- **Work order**
Continue the article on AlphaGo Zero and the game of Go from where it stops.

- **Selected passage**
......
October 18, 2017
The latest AI can work things out without being taught

IN 2016 Lee Sedol, one of the world’s best players of Go, lost a match in Seoul to a computer program called AlphaGo by four games to one. It was a big event, both in the history of Go and in the history of artificial intelligence (AI). Go occupies roughly the same place in the culture of China, Korea and Japan as chess does in the West. After its victory over Mr Lee, AlphaGo beat dozens of renowned human players in a series of anonymous games played online, before re-emerging in May to face Ke Jie, the game’s best player, in Wuzhen, China. Mr Ke fared no better than Mr Lee, losing to the computer 3-0.
For AI researchers, Go is equally exalted. Chess fell to the machines in 1997, when Garry Kasparov lost a match to Deep Blue, an IBM computer. But until Mr Lee’s defeat, Go’s complexity had made it resistant to the march of machinery. AlphaGo’s victory was an eye-catching demonstration of the power of a type of AI called machine learning, which aims to get computers to teach complicated tasks to themselves.
AlphaGo learned to play Go by studying thousands of games between expert human opponents, extracting rules and strategies from those games and then refining them in millions more matches which the program played against itself. That was enough to make it stronger than any human player. But researchers at DeepMind, the firm that built AlphaGo, were confident that they could improve it. In a paper just published in Nature they have unveiled the latest version, dubbed AlphaGo Zero. It is much better at the game, learns to play much more quickly and requires far less computing hardware to do well. Most important, though, unlike the original version, AlphaGo Zero has managed to teach itself the game without recourse to human experts at all.

The eyes have it
Like all the best games, Go is easy to learn but hard to master. Two players, Black and White, take turns placing stones on the intersections of a board consisting of 19 vertical lines and 19 horizontal ones. The aim is to control more territory than your opponent. Stones that are surrounded by an opponent’s are removed from the board. Players carry on until neither wishes to continue. Each then adds the number of his stones on the board to the number of empty grid intersections he has surrounded. The larger total is the winner.
The difficulty comes from the sheer number of possible moves. A 19x19 board offers 361 different places on which Black can put the initial stone. White then has 360 options in response, and so on. The total number of legal board arrangements is in the order of 10170, a number so large it defies any physical analogy (there are reckoned to be about 1080 atoms in the observable universe, for instance).
......
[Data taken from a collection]

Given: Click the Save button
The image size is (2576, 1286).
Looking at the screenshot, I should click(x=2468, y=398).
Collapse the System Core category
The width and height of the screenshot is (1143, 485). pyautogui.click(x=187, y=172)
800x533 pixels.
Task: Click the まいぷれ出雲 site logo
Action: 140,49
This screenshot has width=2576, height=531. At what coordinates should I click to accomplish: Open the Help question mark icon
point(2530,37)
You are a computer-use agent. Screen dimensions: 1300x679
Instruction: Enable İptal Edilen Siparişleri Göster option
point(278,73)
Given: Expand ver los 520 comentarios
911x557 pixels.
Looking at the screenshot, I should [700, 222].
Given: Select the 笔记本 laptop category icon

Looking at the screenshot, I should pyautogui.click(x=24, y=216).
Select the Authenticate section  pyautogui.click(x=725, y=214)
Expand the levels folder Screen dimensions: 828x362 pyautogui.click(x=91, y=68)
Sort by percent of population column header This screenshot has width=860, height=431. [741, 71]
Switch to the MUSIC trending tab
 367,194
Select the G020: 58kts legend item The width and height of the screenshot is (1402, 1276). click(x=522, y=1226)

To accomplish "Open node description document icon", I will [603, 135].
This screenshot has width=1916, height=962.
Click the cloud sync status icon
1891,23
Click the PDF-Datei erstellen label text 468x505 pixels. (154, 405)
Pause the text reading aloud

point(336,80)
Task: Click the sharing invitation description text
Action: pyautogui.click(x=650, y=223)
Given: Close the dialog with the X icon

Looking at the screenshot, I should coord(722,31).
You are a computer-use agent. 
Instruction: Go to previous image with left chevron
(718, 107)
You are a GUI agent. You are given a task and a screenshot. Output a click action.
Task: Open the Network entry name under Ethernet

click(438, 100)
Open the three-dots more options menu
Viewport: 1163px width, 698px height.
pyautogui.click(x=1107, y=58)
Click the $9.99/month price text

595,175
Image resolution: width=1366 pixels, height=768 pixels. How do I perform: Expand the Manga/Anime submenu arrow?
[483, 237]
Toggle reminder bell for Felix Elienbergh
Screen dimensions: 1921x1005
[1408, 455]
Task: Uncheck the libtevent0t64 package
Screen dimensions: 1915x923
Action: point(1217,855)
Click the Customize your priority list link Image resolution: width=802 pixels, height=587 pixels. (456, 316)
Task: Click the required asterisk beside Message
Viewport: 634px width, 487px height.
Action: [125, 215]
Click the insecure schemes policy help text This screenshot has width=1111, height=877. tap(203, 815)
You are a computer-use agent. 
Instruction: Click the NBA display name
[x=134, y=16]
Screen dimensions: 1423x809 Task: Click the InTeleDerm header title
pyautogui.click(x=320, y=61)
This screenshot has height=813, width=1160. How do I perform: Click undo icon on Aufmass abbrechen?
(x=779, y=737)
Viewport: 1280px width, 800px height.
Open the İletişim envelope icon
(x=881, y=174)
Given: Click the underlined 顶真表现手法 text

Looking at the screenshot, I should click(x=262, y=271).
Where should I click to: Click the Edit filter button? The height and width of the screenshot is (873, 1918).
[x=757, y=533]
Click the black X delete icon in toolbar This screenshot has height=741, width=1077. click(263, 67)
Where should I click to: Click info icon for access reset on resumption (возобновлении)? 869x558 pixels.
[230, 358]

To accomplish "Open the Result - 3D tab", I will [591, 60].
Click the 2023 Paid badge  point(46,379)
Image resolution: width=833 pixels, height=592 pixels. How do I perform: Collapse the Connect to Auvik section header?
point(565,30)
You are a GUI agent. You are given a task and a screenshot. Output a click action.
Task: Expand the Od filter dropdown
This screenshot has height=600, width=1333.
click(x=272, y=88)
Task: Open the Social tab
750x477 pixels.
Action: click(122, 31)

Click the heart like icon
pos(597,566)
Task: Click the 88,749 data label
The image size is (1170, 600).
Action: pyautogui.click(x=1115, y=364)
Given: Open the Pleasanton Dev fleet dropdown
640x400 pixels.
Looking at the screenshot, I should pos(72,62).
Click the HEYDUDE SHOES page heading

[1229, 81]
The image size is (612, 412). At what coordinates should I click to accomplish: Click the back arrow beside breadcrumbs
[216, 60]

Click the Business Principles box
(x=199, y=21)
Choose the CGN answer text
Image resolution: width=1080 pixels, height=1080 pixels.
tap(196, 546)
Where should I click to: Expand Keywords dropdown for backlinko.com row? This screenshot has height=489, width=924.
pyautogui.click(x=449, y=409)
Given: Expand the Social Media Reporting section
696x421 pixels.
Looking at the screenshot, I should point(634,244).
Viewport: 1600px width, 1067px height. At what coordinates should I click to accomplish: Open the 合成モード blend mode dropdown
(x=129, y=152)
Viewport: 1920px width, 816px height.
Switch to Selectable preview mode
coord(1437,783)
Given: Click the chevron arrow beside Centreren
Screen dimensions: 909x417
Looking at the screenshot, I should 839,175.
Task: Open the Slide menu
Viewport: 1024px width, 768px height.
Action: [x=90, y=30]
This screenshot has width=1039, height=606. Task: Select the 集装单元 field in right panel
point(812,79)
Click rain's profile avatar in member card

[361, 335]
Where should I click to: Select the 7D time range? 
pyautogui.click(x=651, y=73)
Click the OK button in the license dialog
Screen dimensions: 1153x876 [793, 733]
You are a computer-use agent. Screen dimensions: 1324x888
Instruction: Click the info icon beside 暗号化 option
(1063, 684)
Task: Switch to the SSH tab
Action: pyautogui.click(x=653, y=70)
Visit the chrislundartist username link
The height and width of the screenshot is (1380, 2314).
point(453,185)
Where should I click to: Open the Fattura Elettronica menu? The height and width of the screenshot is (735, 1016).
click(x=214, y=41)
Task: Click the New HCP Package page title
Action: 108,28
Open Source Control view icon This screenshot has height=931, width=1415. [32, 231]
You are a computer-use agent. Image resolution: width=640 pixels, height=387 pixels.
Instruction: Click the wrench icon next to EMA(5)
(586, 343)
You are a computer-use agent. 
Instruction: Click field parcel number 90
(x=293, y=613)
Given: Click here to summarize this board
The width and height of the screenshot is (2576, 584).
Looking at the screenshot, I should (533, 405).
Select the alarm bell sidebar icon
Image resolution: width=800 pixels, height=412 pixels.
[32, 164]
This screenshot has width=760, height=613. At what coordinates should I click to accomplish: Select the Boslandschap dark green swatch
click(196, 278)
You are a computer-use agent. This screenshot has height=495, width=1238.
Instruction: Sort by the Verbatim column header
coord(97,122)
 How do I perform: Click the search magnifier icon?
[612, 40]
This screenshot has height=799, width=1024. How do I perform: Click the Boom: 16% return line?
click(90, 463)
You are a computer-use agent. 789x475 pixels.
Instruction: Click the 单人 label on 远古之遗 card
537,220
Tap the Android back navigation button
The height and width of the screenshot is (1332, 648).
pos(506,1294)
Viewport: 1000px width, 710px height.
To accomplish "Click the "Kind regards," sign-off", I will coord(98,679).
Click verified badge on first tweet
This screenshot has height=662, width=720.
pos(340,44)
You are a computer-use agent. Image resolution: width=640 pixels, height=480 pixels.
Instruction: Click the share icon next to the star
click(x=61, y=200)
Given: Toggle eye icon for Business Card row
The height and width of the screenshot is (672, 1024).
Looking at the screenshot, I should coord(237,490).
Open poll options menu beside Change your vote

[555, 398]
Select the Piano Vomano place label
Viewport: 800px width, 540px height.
......
- **Answer to this task**
Human experts focus instead on understanding the game at a higher level. Go’s simple rules give rise to plenty of emergent structure. Players talk of features such as “eyes” and “ladders”, and of concepts such as “threat” and “life-and-death”. But although human players understand such concepts, explaining them in the hyper-literal way needed to program a computer is much harder. Instead, the original AlphaGo studied thousands of examples of human games, a process called supervised learning. Since human play reflects human understanding of such concepts, a computer exposed to enough of it can come to understand those concepts as well. Once AlphaGo had arrived at a decent grasp of tactics and strategy with the help of its human teachers, it kicked away its crutches and began playing millions of unsupervised training games against itself, improving its play with every game.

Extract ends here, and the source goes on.